┌─ Given information

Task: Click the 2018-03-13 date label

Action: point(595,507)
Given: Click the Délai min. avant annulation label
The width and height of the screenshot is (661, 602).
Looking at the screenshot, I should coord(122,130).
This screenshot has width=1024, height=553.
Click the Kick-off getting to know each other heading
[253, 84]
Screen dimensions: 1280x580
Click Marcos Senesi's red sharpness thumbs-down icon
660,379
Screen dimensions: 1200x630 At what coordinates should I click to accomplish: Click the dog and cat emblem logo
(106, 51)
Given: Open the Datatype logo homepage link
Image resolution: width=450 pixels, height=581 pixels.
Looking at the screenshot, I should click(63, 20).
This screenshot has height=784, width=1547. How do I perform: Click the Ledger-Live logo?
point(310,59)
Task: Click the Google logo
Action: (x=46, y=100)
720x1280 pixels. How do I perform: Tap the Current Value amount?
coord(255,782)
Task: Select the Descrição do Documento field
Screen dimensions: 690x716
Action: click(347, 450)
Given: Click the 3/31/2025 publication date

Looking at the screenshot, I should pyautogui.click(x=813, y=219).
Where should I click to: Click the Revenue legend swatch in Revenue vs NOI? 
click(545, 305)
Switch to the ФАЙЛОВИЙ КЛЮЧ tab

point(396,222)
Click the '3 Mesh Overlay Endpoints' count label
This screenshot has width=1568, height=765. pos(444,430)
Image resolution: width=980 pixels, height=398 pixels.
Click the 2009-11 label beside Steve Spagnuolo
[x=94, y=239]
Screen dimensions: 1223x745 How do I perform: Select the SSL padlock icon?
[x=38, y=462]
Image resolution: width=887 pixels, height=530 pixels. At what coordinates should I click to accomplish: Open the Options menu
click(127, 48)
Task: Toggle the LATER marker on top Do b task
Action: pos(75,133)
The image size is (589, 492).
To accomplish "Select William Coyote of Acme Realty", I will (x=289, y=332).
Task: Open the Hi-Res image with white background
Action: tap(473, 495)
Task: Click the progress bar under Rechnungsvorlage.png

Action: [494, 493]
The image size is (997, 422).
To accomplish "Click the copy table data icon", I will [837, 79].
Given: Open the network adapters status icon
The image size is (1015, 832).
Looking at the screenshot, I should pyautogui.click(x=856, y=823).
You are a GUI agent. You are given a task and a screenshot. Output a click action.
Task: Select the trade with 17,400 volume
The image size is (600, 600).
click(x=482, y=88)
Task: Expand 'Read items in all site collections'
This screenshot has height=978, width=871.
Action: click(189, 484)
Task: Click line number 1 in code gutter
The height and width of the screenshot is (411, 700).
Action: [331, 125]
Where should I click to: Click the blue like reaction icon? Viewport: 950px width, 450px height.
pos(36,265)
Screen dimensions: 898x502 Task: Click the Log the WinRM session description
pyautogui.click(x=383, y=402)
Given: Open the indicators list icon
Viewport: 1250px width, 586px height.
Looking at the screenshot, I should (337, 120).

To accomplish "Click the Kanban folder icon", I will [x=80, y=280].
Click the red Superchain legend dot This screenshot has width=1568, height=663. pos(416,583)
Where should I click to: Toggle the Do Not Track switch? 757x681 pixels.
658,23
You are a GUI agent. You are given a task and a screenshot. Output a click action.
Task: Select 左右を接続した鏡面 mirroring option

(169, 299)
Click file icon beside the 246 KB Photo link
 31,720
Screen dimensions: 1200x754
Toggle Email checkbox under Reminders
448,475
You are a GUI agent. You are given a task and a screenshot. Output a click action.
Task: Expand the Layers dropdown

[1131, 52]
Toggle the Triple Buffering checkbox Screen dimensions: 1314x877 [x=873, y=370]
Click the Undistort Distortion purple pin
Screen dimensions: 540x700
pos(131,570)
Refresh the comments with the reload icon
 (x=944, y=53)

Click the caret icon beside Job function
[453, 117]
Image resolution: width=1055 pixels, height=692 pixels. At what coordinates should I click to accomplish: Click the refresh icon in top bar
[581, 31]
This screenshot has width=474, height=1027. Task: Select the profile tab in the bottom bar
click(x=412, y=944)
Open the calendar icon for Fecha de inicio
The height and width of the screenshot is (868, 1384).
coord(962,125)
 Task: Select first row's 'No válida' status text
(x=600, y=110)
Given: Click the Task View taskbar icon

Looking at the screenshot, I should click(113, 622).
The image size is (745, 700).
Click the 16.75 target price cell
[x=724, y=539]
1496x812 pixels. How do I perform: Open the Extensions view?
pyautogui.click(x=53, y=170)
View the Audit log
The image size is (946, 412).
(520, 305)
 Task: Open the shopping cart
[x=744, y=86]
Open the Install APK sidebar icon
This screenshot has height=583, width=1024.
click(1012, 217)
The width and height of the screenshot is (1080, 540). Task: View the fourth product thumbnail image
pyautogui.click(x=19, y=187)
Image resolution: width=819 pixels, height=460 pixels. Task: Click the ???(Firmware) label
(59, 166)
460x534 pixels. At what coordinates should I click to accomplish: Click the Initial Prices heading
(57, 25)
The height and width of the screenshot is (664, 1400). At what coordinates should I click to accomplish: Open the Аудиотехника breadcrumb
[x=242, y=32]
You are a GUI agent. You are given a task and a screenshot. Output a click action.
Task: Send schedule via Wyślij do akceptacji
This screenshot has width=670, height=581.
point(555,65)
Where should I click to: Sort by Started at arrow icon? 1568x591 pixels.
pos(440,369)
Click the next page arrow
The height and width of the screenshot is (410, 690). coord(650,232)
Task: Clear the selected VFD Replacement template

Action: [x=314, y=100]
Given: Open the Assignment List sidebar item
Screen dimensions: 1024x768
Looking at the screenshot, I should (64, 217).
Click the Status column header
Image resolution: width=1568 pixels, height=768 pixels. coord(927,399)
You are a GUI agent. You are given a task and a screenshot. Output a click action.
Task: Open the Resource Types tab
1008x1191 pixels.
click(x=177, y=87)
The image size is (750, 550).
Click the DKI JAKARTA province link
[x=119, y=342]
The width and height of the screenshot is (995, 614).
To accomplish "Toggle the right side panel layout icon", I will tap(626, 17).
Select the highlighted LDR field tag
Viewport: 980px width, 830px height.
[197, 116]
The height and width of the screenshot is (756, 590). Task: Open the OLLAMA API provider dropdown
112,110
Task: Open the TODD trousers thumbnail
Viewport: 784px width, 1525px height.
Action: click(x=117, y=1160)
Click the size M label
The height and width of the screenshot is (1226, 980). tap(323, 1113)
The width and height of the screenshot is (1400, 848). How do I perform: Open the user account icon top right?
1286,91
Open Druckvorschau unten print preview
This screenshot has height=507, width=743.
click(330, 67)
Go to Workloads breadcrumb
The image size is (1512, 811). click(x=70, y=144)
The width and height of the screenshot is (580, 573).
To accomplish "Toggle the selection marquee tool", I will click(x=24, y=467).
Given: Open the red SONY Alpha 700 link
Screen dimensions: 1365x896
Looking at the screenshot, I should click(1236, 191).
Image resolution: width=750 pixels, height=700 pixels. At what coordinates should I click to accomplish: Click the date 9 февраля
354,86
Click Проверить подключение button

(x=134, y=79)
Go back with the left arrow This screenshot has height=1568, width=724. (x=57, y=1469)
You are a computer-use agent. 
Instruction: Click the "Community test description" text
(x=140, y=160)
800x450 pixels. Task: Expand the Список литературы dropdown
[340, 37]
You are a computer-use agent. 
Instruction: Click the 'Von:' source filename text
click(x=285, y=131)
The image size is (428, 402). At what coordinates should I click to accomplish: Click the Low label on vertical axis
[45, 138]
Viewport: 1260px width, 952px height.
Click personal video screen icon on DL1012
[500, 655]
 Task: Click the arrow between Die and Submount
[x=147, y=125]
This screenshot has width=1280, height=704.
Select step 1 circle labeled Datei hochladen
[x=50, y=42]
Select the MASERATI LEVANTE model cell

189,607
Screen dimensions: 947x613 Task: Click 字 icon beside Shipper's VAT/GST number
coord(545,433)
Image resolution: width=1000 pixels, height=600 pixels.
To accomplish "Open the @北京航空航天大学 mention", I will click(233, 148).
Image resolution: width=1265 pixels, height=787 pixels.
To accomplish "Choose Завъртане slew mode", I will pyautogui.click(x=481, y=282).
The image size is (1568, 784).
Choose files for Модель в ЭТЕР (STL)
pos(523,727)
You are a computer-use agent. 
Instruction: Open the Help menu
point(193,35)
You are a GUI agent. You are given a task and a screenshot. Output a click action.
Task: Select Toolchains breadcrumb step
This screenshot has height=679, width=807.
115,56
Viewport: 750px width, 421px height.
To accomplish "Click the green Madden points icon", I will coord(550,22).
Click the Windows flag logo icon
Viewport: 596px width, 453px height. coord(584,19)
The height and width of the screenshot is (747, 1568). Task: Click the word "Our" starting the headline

└─

> _Task statement_: In the entries above, the lines from the one bearing "The width and height of the screenshot is (1400, 848)." up to and including the one bearing "Given: Open the red SONY Alpha 700 link" should be transcribed exactly; no other line is wanted.

> _Answer area_:
The width and height of the screenshot is (1400, 848). How do I perform: Open the user account icon top right?
1286,91
Open Druckvorschau unten print preview
This screenshot has height=507, width=743.
click(330, 67)
Go to Workloads breadcrumb
The image size is (1512, 811). click(x=70, y=144)
The width and height of the screenshot is (580, 573).
To accomplish "Toggle the selection marquee tool", I will click(x=24, y=467).
Given: Open the red SONY Alpha 700 link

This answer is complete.